**Supplied information:**

+ + +

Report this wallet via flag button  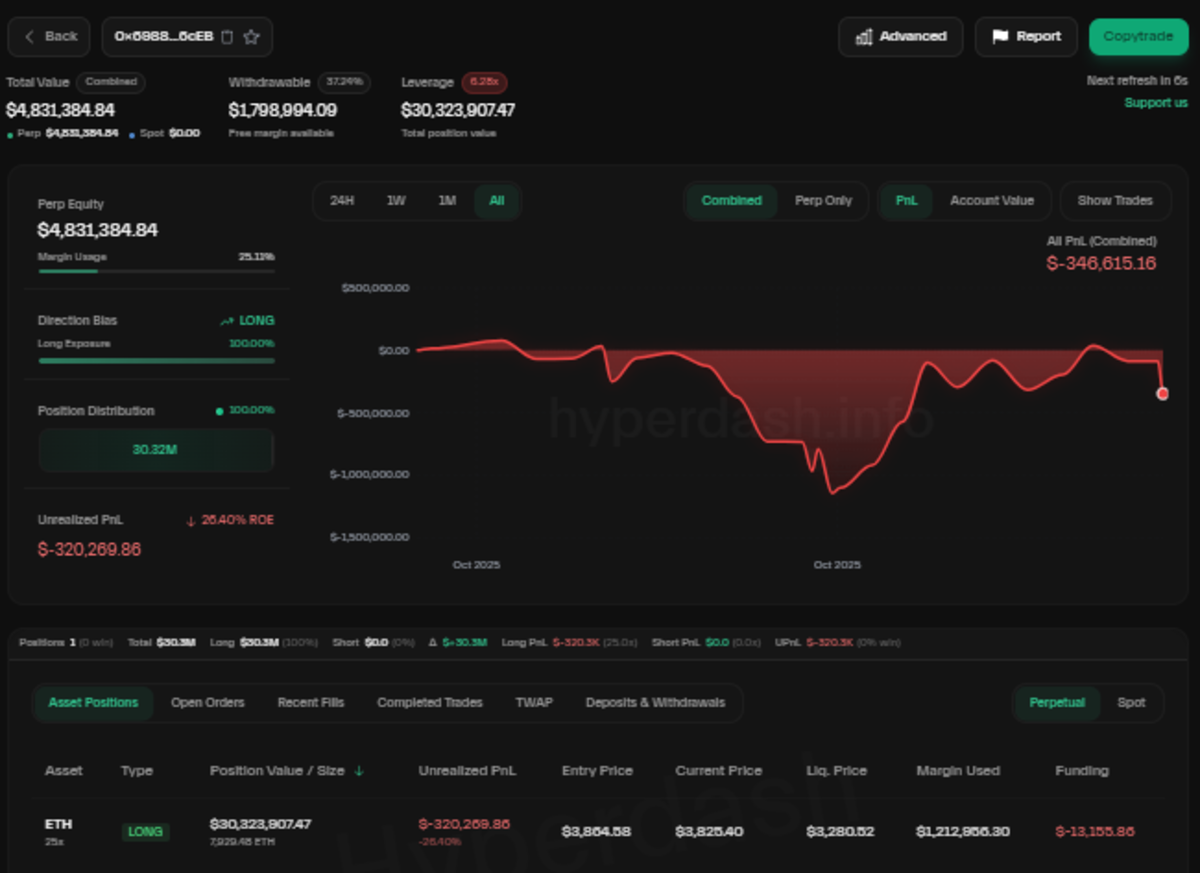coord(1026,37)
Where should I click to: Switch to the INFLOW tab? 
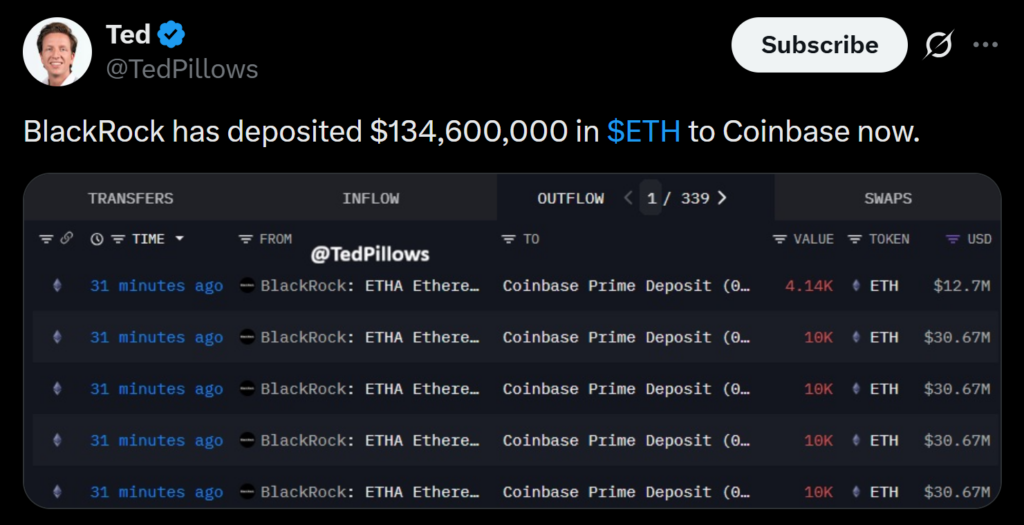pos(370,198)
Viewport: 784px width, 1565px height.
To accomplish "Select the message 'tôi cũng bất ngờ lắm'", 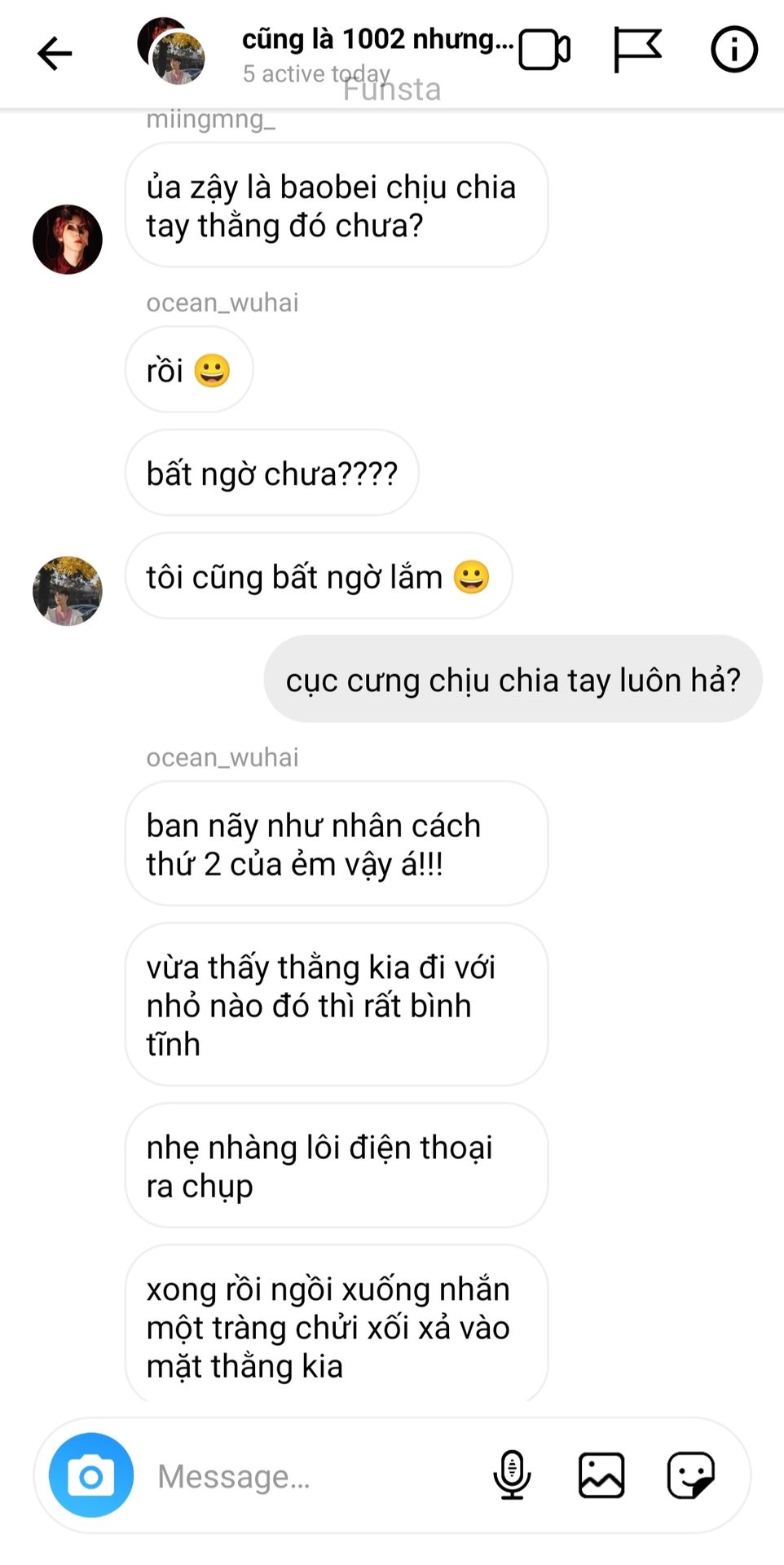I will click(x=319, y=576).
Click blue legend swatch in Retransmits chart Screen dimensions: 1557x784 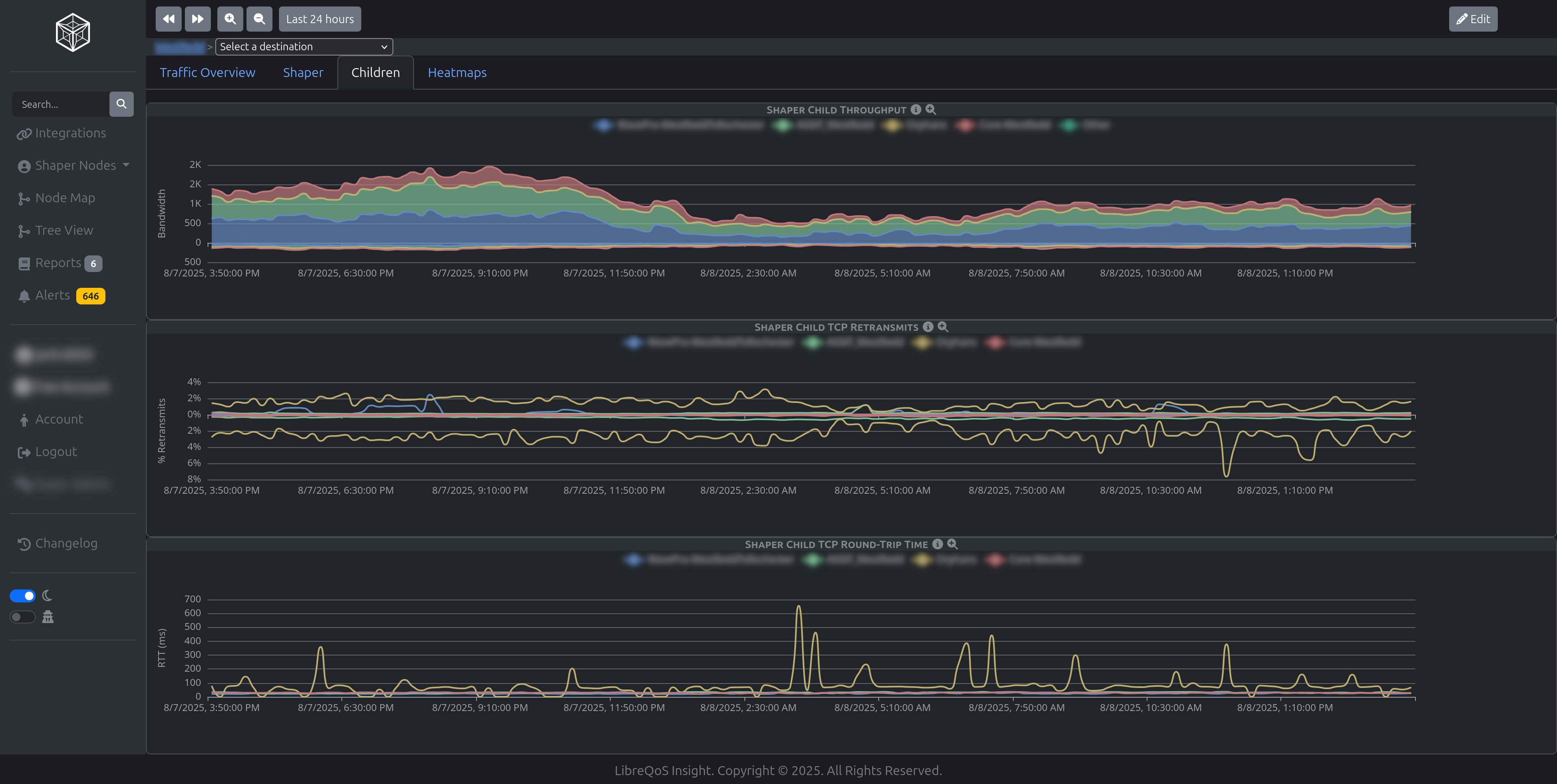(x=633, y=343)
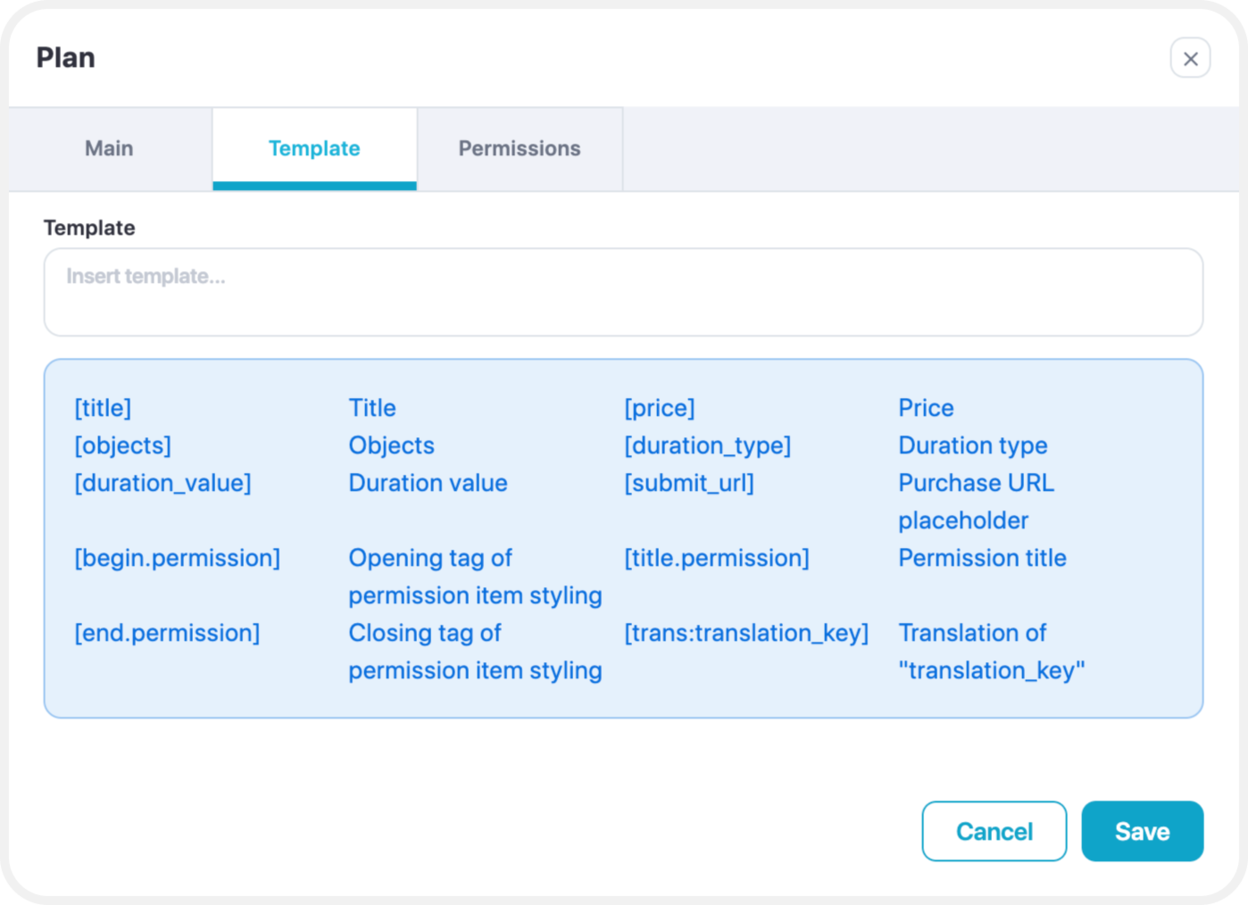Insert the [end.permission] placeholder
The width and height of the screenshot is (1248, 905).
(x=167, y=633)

+ + +

**Stated goal:** Report each line of the data above that contains the word "height".

**Problem solution:**
Viewport: 784px width, 1565px height.
The width and height of the screenshot is (1248, 905).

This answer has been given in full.